Produce quality is a complex trait depending on many individual plant properties as desired by the consumer or legal definitions. We can distinguish between external and internal quality:

  • External quality describes the shape, look, feel and smell of a fruit product, from simple “beauty” to special shapes and colors. Halloween pumpkins are not bought for their taste but only for their large size, orange color and thick fruit flesh. As such, spending energy on their taste is wasted. Decorative fruits fall into the same category, but most of the time the looks of a fruit are important purchasing criteria. Rich and strong colors which, importantly, need to be the right colors. Tomatoes are red, a cauliflower curd is supposed to be white, and cucumbers should be deep dark green.

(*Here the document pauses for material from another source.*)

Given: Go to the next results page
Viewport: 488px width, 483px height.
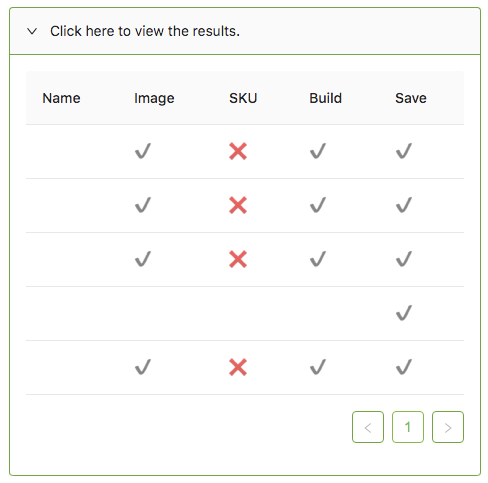Looking at the screenshot, I should click(x=448, y=427).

  • The shape of a fruit is of great importance as well. Cucumbers, for example, are sold in most supermarkets around the world in large boxes, which are shipped to them from the warehouses where the cucumbers are packed. It is a necessity to fit as many fruits into a box as possible, in order to reduce transport costs. As such curved cucumbers are sorted out, with only the straight ones being shipped. For a deep insight into how the cucumber fruit shape is regulated on a biochemical level [click here](https://www.mdpi.com/2223-7747/9/6/772/htm#:~:text=Cucumber fruit develops from an,3%2C27%2C36].) [Liu et al., 2020]
  • Internal qualities are those that appear during eating or preparation of the produce. These range from taste and nutrients to more specialized qualities like seedless grapes.

Same with the time of sale. Prices are highest when there is high demand and little supply on the market, e.g. in early spring.. At the same time many products are only pushed to the market at a certain time because they cannot be sold around the year, like large orange pumpkins for Halloween. Also keep in mind that the expectation of high price periods might lead other growers to adopt the same strategy, driving prices down again, which has to be weighted in with the possibly higher production costs.